Wednesday, March 28, 2007

Generation e - or x?

I've been listening to a radio station I created on Pandora Internet Radio from the song Encore Un Fois by Sash!. (It was a huge hit in the 90s in Europe.) So, I've been getting a mix of trance and goa, mostly, and listening to that while calculating things from some data has made me think about The Future and how it's imagined in different cultures. I come back to this from time to time, because as a young global person it's hard not to notice how people imagine the future and how they see their role in it may differ a lot from how I see it. When I listen to electronic music in general, whether it be trip-hop, trance or drum and bass, I feel like I'm striding into a new global world that will overturn the world of my parents. I feel like I belong to a new generation that understands the globalized world and globalized technology better than my parents' generation did, and we're moving the world in new directions. My work is to discover new things. To discover new science, I am also seeing the world socially in a new way. I feel like a vanguard of change. But when I look around, I don't feel connected to those my age around me. They don't seem to be interested in new ideas and visions of the world, nor aware of that the world has changed in the first place.
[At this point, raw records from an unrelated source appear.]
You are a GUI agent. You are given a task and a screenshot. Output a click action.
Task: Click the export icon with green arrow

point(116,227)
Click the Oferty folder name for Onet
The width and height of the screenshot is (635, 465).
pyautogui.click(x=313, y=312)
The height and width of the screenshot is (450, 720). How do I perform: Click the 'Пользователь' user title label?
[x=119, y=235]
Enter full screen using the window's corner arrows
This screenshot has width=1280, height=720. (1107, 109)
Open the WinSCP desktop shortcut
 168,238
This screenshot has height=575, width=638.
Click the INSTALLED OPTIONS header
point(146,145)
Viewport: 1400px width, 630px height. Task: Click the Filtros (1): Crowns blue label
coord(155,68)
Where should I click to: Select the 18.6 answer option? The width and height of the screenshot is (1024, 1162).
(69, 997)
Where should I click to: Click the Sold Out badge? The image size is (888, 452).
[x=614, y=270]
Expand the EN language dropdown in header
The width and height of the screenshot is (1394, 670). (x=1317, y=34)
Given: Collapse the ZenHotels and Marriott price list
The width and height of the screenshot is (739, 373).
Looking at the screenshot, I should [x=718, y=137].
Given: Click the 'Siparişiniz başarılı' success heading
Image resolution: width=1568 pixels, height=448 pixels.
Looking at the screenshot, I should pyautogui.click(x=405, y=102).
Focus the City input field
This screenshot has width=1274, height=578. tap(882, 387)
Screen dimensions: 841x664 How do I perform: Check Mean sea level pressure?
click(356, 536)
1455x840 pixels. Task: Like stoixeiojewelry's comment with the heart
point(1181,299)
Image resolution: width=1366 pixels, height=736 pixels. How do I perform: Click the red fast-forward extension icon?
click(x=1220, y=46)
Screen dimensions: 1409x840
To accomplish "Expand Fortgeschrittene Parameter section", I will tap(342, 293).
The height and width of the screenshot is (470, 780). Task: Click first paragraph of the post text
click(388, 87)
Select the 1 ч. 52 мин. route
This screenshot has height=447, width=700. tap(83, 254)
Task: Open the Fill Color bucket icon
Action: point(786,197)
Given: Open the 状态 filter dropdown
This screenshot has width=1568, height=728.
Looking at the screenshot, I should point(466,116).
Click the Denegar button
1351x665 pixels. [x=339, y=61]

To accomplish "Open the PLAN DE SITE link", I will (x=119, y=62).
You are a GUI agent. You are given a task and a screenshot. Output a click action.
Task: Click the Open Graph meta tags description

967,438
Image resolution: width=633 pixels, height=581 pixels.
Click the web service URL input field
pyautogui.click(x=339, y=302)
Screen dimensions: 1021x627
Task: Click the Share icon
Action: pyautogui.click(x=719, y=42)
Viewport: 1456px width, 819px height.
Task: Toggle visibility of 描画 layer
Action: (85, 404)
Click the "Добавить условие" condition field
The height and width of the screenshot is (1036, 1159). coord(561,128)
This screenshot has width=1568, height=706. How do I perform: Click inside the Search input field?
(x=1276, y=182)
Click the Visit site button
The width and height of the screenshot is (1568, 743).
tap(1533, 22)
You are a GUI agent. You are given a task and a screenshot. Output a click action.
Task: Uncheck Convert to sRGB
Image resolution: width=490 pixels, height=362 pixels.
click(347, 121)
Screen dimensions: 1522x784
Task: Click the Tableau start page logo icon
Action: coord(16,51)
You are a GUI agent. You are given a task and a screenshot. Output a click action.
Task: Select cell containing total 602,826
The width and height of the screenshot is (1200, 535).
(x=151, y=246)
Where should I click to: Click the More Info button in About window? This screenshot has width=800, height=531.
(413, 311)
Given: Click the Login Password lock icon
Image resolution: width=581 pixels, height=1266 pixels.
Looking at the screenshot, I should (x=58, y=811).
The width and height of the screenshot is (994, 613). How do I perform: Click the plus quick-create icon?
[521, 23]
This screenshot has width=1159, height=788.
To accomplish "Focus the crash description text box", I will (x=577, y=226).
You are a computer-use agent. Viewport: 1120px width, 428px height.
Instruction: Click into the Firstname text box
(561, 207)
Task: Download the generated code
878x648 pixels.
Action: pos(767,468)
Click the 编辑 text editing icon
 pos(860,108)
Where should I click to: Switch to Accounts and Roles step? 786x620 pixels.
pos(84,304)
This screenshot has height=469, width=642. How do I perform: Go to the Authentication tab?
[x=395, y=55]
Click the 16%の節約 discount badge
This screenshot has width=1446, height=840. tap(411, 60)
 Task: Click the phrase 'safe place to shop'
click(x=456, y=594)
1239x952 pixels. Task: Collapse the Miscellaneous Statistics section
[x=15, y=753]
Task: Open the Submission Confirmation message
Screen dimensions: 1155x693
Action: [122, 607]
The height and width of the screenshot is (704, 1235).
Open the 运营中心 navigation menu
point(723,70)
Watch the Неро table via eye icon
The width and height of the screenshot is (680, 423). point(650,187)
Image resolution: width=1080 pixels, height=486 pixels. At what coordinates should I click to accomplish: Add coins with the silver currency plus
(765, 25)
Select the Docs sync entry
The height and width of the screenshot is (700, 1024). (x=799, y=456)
It's striking to me how there is an almost absence of ideas among young people in America of what the future will be like. No bold visions of instant metal connectivity to the internet via implanted wireless cards in your head. No huge LCD screens in public. No visions of a Brave New World that we are building. And no alternative vision. People - young and old alike - seem to lumber on in some kind of certainty that tomorrow will be like today, except perhaps will bigger televisions and smaller mobiles. No one seems too aware that those smaller mobiles will likely be developed outside the US and then imported here, nor that the best mobile telephony standards weren't developed here. Perhaps that has something to do with the fact that technical vocabulary isn't used very much here, not even for something as commonplace as mobiles. Very, very few Americans know what an SMS is. They say "text message". Very few of them know what a SIM card is, nor what SIM cards have to do with GSM and (not) CDMA. American mobile companies' websites don't even use these terms - multiple band phones are referred to as "international phones", making it difficult to know what you're buying. Even calling them to ask is difficult, because the service representatives don't always know either. I've never heard anyone mention - in conversations or in news broadcasts - anything about 3G.

Many of my friends listen to the same music that their parents listened to. There's nothing wrong with that, per se. It's good music that has stood the test of time better than I expect many bands and songs currently getting airplay on the radio here to. However, there is no new youth movement. Without raves and rave culture, their parents know and understand everything that they do. This generation isn't creating its own voice. There is no new dream to replace the dying American Dream. No one plans for a future where we travel more and more. Both generation e and the Erasmus generation are missing in action. Young people in Europe and Australia, and to at least some extent Asia, are creating a new vision around PLUR (Peace Love Understanding Respect) and meeting to celebrate it in clubs and at raves worldwide. Americans are left out. Indeed, many Americans, especially older ones, seem to view the world through the lens of that it's still the '70s, and those damn hippies are still around. People who care about the environment must be damn communist hippies, not rational (and often conservative!). Very little transformation of that pop culture imagery has occurred. Americans overall seem very blind to just how much the world has changed, in so many ways, since the 70s. They seem almost stuck in the past.

Sometimes it feels like the winds of change are blowing all around, except here, where the air is stagnating. While young people elsewhere area learning how to wind surf, people here are suntanning. Suntanning can be nice and all, but there's only so long I can lie on a beach. I can't help but get the feeling that when the waves and winds of globalization hit the suntanners on the beach, it will be a very cold shock indeed. It seems like when people here get hit by spray from the waves, they think it's raining and ask for an umbrella. The day it is no longer possible to think it's just rain, and it's painfully obvious a tide is coming in, what will they do? There's no vision now, how can you construct one while you're busy scrambling in suprise?